··· STUDY MATERIAL ···
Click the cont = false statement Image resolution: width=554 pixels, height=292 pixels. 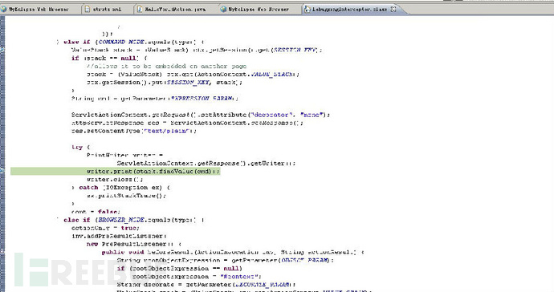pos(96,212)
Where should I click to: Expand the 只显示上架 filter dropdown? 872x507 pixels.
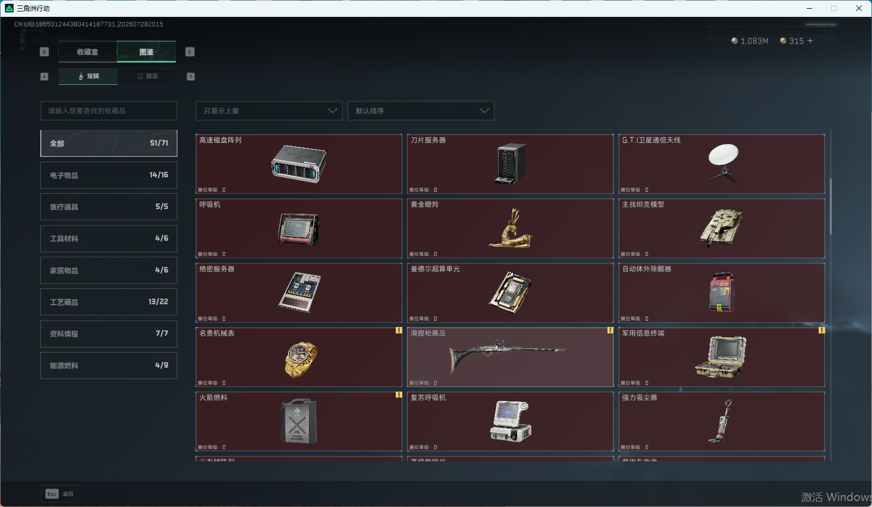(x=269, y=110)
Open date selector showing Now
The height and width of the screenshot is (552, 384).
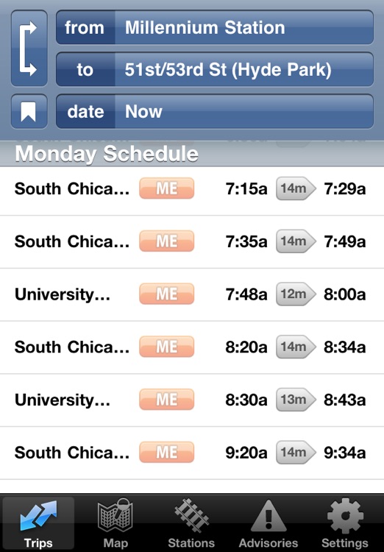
···
TASK ITEM:
A verbatim copy is needed of the lines running from the line with "Open date selector showing Now" to the end of the data above, both included. Keep the pictures out of it.

RESPONSE AREA:
Open date selector showing Now
The height and width of the screenshot is (552, 384).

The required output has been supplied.